(RECORD EXCERPTS)
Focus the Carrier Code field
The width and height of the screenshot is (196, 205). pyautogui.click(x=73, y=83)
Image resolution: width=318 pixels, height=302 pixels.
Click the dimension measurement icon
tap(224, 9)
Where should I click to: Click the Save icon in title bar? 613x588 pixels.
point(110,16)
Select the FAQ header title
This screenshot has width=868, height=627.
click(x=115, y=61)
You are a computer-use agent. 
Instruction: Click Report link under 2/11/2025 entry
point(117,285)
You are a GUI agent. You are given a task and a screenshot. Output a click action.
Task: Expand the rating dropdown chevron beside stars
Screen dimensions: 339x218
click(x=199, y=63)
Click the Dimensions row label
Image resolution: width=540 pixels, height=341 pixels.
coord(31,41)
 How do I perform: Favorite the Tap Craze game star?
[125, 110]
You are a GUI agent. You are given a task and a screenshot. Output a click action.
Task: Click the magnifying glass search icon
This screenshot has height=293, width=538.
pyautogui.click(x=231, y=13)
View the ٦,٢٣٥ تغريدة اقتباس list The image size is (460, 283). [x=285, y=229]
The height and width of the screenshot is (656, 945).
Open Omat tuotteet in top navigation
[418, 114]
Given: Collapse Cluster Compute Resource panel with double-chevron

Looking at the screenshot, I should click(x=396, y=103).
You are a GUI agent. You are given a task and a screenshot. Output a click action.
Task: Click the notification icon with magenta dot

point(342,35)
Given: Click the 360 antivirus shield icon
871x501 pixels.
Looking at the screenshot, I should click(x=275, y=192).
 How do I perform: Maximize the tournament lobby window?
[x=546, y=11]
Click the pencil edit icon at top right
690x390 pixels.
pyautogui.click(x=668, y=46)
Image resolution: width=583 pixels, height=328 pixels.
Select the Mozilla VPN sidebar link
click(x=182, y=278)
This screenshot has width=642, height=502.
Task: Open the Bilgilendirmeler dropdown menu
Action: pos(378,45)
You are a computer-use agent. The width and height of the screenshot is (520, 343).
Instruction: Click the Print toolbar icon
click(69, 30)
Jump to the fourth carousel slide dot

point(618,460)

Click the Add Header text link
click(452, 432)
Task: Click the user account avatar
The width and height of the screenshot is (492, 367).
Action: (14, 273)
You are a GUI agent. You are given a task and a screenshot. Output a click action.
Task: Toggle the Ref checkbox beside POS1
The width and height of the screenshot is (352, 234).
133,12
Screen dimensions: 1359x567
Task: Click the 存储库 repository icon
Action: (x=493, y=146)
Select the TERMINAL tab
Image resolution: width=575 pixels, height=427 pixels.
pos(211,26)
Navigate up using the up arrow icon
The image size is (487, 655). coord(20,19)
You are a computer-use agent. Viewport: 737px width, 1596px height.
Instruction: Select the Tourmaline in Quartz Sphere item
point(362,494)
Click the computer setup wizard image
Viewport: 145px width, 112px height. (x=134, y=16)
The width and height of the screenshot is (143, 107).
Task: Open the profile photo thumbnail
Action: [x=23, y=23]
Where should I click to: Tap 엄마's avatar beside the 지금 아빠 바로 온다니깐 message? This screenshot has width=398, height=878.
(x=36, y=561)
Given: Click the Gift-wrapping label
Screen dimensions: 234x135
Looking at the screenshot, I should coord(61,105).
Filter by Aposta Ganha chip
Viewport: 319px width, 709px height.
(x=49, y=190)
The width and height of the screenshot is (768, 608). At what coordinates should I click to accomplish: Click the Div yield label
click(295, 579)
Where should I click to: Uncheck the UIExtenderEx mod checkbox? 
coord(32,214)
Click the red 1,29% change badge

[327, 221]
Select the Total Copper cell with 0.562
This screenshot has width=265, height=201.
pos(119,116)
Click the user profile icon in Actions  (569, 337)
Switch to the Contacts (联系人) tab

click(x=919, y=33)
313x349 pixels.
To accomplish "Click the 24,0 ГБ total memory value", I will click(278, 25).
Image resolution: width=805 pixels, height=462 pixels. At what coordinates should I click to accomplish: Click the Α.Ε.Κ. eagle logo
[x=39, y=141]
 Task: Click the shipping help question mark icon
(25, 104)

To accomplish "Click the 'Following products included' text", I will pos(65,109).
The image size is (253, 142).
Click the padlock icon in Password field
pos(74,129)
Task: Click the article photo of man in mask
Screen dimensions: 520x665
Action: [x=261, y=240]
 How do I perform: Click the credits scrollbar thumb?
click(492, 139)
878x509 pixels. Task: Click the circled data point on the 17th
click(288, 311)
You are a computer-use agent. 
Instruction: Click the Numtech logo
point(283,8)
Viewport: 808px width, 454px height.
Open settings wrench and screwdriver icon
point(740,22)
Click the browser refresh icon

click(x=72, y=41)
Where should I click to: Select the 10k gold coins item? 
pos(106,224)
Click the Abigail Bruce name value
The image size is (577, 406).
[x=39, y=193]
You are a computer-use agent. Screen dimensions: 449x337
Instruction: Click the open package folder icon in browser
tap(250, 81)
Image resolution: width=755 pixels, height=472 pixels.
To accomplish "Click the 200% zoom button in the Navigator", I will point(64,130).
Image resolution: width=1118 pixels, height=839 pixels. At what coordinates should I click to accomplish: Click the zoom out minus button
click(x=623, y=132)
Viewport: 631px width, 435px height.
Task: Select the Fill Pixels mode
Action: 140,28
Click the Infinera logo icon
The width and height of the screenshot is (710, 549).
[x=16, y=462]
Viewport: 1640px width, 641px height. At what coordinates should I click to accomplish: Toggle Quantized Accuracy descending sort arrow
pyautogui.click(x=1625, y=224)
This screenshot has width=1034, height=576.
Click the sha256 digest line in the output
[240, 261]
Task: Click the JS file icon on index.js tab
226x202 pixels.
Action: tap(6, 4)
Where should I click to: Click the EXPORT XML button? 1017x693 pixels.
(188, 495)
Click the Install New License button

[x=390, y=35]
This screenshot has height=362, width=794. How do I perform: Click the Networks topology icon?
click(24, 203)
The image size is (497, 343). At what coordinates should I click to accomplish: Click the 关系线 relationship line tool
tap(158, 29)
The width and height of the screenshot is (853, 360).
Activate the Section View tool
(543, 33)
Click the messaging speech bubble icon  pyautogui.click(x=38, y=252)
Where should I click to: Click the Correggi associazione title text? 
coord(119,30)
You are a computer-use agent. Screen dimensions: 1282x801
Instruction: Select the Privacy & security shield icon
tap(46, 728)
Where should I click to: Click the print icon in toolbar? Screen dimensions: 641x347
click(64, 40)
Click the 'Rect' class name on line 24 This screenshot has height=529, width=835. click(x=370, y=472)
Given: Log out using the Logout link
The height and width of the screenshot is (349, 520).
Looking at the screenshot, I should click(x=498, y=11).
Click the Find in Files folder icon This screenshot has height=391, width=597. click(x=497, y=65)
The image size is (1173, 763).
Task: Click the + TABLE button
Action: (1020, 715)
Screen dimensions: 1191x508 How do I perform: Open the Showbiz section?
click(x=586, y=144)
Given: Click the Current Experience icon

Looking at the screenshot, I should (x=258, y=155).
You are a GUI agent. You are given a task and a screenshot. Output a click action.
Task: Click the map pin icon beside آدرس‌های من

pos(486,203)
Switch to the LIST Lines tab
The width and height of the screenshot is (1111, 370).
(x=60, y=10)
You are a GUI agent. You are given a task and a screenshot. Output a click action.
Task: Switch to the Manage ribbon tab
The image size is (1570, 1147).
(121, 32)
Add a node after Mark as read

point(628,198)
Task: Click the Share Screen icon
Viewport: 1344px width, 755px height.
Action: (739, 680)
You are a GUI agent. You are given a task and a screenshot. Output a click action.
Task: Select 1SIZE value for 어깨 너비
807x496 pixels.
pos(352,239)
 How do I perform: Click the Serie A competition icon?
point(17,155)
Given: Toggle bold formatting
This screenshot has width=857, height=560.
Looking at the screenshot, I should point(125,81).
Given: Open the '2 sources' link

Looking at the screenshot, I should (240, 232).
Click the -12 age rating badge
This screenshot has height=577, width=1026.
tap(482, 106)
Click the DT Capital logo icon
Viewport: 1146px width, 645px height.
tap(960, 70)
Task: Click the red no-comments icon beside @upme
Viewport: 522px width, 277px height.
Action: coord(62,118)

(ACTIVITY) Set out, exactly as written, the lines from the line with "Viewport: 1146px width, 645px height." to the last line of the records, inclusive, and only those lines.

(TASK RESPONSE)
Viewport: 1146px width, 645px height.
tap(960, 70)
Task: Click the red no-comments icon beside @upme
Viewport: 522px width, 277px height.
Action: coord(62,118)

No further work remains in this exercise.